Редактиране

Споделяне чрез


API-driven inbound provisioning concepts

This document provides a conceptual overview of the Microsoft Entra API-driven inbound user provisioning.

Introduction

Today enterprises have various authoritative systems of record. To establish end-to-end identity lifecycle, strengthen security posture and stay compliant with regulations, identity data in Microsoft Entra ID must be kept in sync with workforce data managed in these systems of record. The system of record could be an HR app, a payroll app, a spreadsheet, or SQL tables in a database hosted either on-premises or in the cloud.

With API-driven inbound provisioning, the Microsoft Entra provisioning service now supports integration with any system of record. Customers and partners can use any automation tool of their choice to retrieve workforce data from the system of record and ingest it into Microsoft Entra ID. The IT admin has full control on how the data is processed and transformed with attribute mappings. Once the workforce data is available in Microsoft Entra ID, the IT admin can configure appropriate joiner-mover-leaver business processes using Lifecycle Workflows.

Supported scenarios

Several inbound user provisioning scenarios are enabled using API-driven inbound provisioning. This diagram demonstrates the most common scenarios.

Diagram showing API workflow scenarios.

Scenario 1: Enable IT teams to import HR data extracts using any automation tool

Flat files, CSV files and SQL staging tables are commonly used in enterprise integration scenarios. Employee, contractor, and vendor information are periodically exported into one of these formats and an automation tool is used to sync this data with enterprise identity directories. With API-driven inbound provisioning, IT teams can use any automation tool of their choice (example: PowerShell scripts or Azure Logic Apps) to modernize and simplify this integration.

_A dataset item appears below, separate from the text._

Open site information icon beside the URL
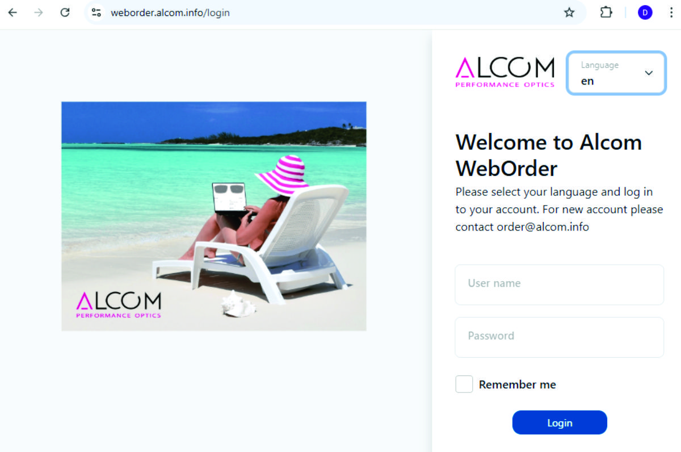The width and height of the screenshot is (681, 452). (96, 12)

Scenario 2: Enable ISVs to build direct integration with Microsoft Entra ID

With API-driven inbound provisioning, HR ISVs can ship native synchronization experiences so that changes in the HR system automatically flow into Microsoft Entra ID and connected on-premises Active Directory domains. For example, an HR app or student information systems app can send data to Microsoft Entra ID as soon as a transaction is complete or as end-of-day bulk update.

Scenario 3: Enable system integrators to build more connectors to systems of record

Partners can build custom HR connectors to meet different integration requirements around data flow from systems of record to Microsoft Entra ID.

In all of the above scenarios, integration is simplified as the Microsoft Entra provisioning service takes over the responsibility of performing identity profile comparison, restricting the data sync to scoping logic configured by the IT admin, and executing rule-based attribute flow and transformation managed in the Microsoft Entra admin center.

End-to-end flow

Diagram of the end-to-end workflow of inbound provisioning.

Steps of the workflow

  1. IT Admin configures an API-driven inbound user provisioning app from the Microsoft Entra Enterprise App gallery.
  2. IT Admin grants access permissions and provides endpoint access details to the API developer/partner/system integrator.
  3. The API developer/partner/system integrator builds an API client to send authoritative identity data to Microsoft Entra ID.
  4. The API client reads identity data from the authoritative source.
  5. The API client sends a POST request to provisioning /bulkUpload API endpoint associated with the provisioning app.

    Note

    The API client doesn't need to perform any comparisons between the source attributes and the target attribute values to determine what operation (create/update/enable/disable) to invoke. This is automatically handled by the provisioning service. The API client simply uploads the identity data read from the source system by packaging it as bulk request using SCIM schema constructs.

  6. If successful, an Accepted 202 Status is returned.
  7. The Microsoft Entra provisioning service processes the data received, applies the attribute mapping rules, and completes user provisioning.
  8. Depending on the provisioning app that's configured, the user is provisioned either into on-premises Active Directory (for hybrid users) or Microsoft Entra ID (for cloud-only users).
  9. The API Client then queries the provisioning logs API endpoint for the status of each record sent.
  10. If the processing of any record fails, the API client can check the error details and include records corresponding to the failed operations in the next bulk request (step 5).
  11. At any time, the IT Admin can check the status of the provisioning job and view events in the provisioning logs.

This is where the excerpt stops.